Without leaving out a single line, restate the entries below exactly.

[Start of section]

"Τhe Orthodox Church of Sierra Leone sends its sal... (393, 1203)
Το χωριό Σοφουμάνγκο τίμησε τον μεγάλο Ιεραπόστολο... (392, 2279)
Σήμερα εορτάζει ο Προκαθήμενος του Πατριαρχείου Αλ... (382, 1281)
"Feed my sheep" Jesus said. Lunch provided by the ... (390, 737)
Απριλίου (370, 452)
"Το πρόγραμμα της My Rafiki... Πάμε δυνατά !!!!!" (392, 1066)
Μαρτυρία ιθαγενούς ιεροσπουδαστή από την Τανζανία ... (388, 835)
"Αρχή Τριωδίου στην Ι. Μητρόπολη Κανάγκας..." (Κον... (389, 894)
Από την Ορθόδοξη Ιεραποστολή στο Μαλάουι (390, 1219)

[End of section]

ANSWER SPACE:
"Τhe Orthodox Church of Sierra Leone sends its sal... (393, 1203)
Το χωριό Σοφουμάνγκο τίμησε τον μεγάλο Ιεραπόστολο... (392, 2279)
Σήμερα εορτάζει ο Προκαθήμενος του Πατριαρχείου Αλ... (382, 1281)
"Feed my sheep" Jesus said. Lunch provided by the ... (390, 737)
Απριλίου (370, 452)
"Το πρόγραμμα της My Rafiki... Πάμε δυνατά !!!!!" (392, 1066)
Μαρτυρία ιθαγενούς ιεροσπουδαστή από την Τανζανία ... (388, 835)
"Αρχή Τριωδίου στην Ι. Μητρόπολη Κανάγκας..." (Κον... (389, 894)
Από την Ορθόδοξη Ιεραποστολή στο Μαλάουι (390, 1219)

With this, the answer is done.